Extract -
──────

Developing a model to predict permeability (see Sect.1.4) could save significant resources for a pharmaceutical company, while at the same time more rapidly identifying molecules that have a sufficient permeability to become a drug:
Start R and use these commands to load the data: > library(AppliedPredictiveModeling) > data(permeability) The matrix fingerprints contains the 1,107 binary molecular predictors for the 165 compounds, while permeability contains permeability response.
library(AppliedPredictiveModeling)
data(permeability)
#View((permeability))
# View data
head(fingerprints[, 1:10])
## X1 X2 X3 X4 X5 X6 X7 X8 X9 X10
## 1 0 0 0 0 0 1 1 1 0 0
## 2 0 0 0 0 0 0 1 1 0 0
## 3 0 0 0 0 0 1 1 1 0 0
## 4 0 0 0 0 0 0 1 1 0 0
## 5 0 0 0 0 0 0 1 1 0 0
## 6 0 0 0 0 0 0 1 1 0 0
#View(fingerprints)
str(fingerprints)
## num [1:165, 1:1107] 0 0 0 0 0 0 0 0 0 0 ...
## - attr(*, "dimnames")=List of 2
## ..$ : chr [1:165] "1" "2" "3" "4" ...
## ..$ : chr [1:1107] "X1" "X2" "X3" "X4" ...
The fingerprint predictors indicate the presence or absence of substructures of a molecule and are often sparse meaning that relatively few of the molecules contain each substructure. Filter out the predictors that have low frequencies using the nearZeroVar function from the caret package. How many predictors are left for modeling?

──────

Exercise tasks -
a. According to the permeability text, how many binary molecular predictors does the fingerprints matrix contain, and for how many compounds?
b. Resume the permeability text, picking up right after its final sentence.
The records are separate material, unrelated to the permeability text.

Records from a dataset
──────

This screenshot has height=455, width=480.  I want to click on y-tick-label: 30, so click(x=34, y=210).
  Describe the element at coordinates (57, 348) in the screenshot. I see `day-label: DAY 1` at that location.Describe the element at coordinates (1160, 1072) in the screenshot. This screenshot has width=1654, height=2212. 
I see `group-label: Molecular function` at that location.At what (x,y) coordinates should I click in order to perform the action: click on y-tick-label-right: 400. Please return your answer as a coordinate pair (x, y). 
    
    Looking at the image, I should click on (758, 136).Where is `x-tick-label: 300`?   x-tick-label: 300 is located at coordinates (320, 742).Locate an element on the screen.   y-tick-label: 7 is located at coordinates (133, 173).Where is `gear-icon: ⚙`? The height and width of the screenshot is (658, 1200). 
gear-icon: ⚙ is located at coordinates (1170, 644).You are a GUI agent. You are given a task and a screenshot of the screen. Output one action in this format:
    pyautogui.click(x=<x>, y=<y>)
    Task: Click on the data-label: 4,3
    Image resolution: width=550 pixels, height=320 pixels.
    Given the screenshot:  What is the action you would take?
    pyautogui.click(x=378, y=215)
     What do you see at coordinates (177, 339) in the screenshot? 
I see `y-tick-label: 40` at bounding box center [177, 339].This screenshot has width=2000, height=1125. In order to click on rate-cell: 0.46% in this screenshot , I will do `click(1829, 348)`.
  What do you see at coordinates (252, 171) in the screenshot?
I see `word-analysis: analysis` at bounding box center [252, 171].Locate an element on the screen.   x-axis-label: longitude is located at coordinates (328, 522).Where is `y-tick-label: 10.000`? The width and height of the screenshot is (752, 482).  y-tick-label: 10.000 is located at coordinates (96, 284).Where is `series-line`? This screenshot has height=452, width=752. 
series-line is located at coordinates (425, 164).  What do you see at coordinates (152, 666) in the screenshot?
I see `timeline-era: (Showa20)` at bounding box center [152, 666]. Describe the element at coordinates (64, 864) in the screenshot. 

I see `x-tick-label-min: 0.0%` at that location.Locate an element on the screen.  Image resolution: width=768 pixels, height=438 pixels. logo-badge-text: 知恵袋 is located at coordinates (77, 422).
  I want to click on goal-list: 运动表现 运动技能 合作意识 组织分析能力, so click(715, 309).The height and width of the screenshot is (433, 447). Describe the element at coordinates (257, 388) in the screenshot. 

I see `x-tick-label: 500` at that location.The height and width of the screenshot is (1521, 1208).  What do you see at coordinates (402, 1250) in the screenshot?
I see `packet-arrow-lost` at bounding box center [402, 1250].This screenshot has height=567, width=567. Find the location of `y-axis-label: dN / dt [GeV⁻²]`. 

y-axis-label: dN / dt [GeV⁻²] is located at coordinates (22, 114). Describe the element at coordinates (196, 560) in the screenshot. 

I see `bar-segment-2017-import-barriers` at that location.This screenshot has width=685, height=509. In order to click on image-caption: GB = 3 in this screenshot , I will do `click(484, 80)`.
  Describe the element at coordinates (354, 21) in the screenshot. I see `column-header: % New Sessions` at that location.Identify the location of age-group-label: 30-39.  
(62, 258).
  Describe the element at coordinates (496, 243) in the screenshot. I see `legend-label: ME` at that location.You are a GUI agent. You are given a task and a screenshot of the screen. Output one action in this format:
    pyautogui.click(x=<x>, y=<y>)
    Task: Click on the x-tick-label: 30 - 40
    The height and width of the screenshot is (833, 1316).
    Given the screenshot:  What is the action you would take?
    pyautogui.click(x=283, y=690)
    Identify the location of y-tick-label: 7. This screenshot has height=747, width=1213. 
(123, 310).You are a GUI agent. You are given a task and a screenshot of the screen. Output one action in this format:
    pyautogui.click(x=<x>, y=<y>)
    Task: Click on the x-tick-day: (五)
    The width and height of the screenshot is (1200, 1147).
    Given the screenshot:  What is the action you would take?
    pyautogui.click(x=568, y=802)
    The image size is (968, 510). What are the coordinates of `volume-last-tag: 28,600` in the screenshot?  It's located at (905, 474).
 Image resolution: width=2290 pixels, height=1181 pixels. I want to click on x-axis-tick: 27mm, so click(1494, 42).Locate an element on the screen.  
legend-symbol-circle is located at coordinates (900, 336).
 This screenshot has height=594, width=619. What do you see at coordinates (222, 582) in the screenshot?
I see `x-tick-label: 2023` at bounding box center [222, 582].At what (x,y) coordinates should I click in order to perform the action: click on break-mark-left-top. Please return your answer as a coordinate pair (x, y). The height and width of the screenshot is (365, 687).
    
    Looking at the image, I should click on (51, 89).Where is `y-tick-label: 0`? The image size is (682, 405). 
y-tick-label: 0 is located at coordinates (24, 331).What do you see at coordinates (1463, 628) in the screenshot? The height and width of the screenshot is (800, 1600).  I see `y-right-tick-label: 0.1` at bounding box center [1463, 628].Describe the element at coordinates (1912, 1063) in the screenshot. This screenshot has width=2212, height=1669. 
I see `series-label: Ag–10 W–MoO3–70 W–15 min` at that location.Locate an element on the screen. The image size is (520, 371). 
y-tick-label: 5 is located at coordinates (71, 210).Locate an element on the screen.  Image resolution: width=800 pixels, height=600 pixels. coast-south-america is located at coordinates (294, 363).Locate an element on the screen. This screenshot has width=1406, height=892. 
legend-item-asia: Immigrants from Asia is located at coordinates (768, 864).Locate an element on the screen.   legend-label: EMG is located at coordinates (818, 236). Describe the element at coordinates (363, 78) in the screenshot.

──────

Numbered responses -
a. It contains 1,107 binary molecular predictors for 165 compounds.

b.
After excluding low frequency predictors, 388 are found.
low_freq<- caret::nearZeroVar(fingerprints)
filtered_fingerprints <-fingerprints[,-low_freq]
dim(filtered_fingerprints )
## [1] 165 388
Split the data into a training and a test set, pre-process the data, and tune a PLS model. How many latent variables are optimal and what is the corresponding resampled estimate of R2?
For the PLS model, 6 latent variables are optimal. On the training data set, the Rsquared value = 0.5335956.
# Create 80/20 training - test split
set.seed(123)
trainIndex <- createDataPartition(permeability, p = .8, list = FALSE)
x_train <- filtered_fingerprints[trainIndex, ]
x_test <- filtered_fingerprints[-trainIndex, ]
y_train <- permeability[trainIndex]
y_test <- permeability[-trainIndex]
# Set up 10 fold cross-validation
cross_val_10 <- trainControl(method = "cv",
number = 10)
# Train PLS model with preprocessing and tuning
pls_model <- train(x = x_train,
y = y_train,
method = "pls",
trControl = cross_val_10,
preProcess = c("center", "scale"),
tuneLength = 20)
# Optimal number of components
pls_model$bestTune
## ncomp
## 6 6
# Rsquared for training set
max(pls_model$results$Rsquared)
## [1] 0.5335956
Predict the response for the test set. What is the test set estimate of R2?
On the test data set, the predictions resulted in a Rsquared of 0.3244542. This is a poor performing model and significantly under-performs the rsquared of the training data.
# Make prediction on test set
test_pred <- predict(pls_model, x_test)
# R-squared for prediction test set
postResample(pred = test_pred, obs = y_test)[2]
## Rsquared
## 0.3244542
Try building other models discussed in this chapter. Do any have better predictive performance?
Ridge Model
set.seed(123)
# Ridge model
ridge_model <- train(x = x_train,
y = y_train,
method = "ridge",
trControl = cross_val_10,
preProcess = c("center", "scale"),
tuneLength = 20)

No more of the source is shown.